To the side of the photo, she wrote words: “Look deep, the ability to love has many faces.” It’s an image of coexistence.

Acceptance is an idea Pelletier and the other students in Jeffery Cornwell’s 10th-grade Booker High School art class understand. It’s in part because Cornwell participates in Embracing Our Differences, an exhibit celebrating diversity and coexistence.

This year, the exhibition features 19 area artists out of a total 39 pieces from around the world — three artists are Cornwell’s students. There were more than 6,000 submissions.
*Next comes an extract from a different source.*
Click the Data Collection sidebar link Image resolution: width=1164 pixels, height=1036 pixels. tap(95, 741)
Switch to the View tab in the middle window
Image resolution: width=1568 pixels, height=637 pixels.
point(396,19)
The selected work is enlarged to the size of a billboard and will be featured publicly beginning March 30 at Sarasota’s Island Park and the Bradenton Riverwalk.

Cornwell has participated in the program nearly every year since its inception in 2004. Every year he has submitted his students’ artwork, at least one gets accepted into the exhibit.

Cornwell uses the exhibit as an in-class, three-week-long assignment. He takes one week to teach the material by showing them documentaries, poetry slams and old advertisements. It’s an art lesson in conceptualizing ideas.

But, it’s also a life lesson. Cornwell tries to teach them what coexistence means.

“Some of the first things you get from them when you say ‘coexistence’ are race or economics,” he says. “Then you have to dive deeper, ‘What are some other ones?’”

Cornwell has his students observe where they see coexistence or its opposite. By the end of the week, they bring in videos, books and magazines to offer examples. He hopes they tap in and make it personal.
Pelletier is a great example.

“I’ve only seen that once or twice,” he says. “That someone really dug deep to something that was really personal.”

But, even if they don’t get personal, he thinks Embracing Our Differences leaves an impression. What he thinks really counts is when his students see one of their peers expressing how coexistence has affected them on a billboard.

“This is the age of kids that really make a difference because they are trying to figure themselves out,” he says.